Kim Jong-il waved to the crowd, drawing a frenzy of applause from onlookers, in what is believed to be his first appearance at the Arirang spectacle in years.

The two Kims' appearance turned the Arirang show - part theatre, part circus, and involving some 100,000 performers - into a VIP event attended by wartime heroes, foreign dignitaries and the international press, who were given front-row seats.

The festivities began on Friday night with fireworks that lit up the sky over central Pyongyang.

Students danced across the city's plazas and brass bands played "Please Receive the Best Wishes of the People," the state-run Korean Central News Agency reported.

Yang Hyong Sop, a senior official in the country's ruling party, told the Associated Press news agency on Friday that North Koreans will be honoured to follow Kim Jong-un.

"Our people take pride in the fact that they are blessed with great leaders from generation to generation," Yang said.

"Our people are honoured to be led by the great president Kim Il Sung and the great general Kim Jong-il. Now we also have the honour of being led by General Kim Jong-un."

Kim Jong-il announced his youngest known son's appointment to two important political posts late last month in what was regarded as the first step in his succession plan.

The senior Kim came to power when his father died of heart failure in 1994, setting in motion the communist world's first hereditary transfer of power.

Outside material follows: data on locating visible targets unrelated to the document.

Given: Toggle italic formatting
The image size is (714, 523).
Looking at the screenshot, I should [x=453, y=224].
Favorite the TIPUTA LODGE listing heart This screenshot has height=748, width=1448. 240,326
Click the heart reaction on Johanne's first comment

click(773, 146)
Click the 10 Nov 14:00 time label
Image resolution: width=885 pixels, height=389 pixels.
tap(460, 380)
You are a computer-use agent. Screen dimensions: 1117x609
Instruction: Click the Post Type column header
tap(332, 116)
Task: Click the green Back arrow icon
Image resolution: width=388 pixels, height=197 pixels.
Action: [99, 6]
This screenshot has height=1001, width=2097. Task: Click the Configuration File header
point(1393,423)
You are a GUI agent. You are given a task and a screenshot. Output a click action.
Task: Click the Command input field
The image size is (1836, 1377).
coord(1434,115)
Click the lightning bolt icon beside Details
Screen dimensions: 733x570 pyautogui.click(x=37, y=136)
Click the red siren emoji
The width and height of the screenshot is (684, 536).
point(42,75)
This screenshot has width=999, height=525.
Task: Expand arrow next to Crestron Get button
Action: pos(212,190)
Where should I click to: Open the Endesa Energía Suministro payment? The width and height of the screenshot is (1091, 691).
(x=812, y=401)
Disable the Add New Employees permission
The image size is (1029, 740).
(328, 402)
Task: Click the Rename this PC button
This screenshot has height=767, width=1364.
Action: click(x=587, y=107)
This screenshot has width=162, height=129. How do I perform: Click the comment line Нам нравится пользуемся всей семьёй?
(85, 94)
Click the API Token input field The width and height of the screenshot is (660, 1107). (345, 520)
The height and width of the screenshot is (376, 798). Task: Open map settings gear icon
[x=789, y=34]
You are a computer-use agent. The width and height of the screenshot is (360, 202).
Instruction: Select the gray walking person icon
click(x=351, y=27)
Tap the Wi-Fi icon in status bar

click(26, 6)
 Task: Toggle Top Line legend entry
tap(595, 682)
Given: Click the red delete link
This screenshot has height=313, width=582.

He was officially chosen as successor in 1972, when he was elected to the party's central committee, and the same scenario could hold true for his son.

The question of who will take over from the elder Kim, believed to suffer from a host of ailments, is important to regional dynamics as well as security, because of North Korea's active nuclear and missile programmes, and regular threats it makes against rival South Korea.

Kim Jong-il rules under a songun (military-first) policy with a 1.2 million-member armed services.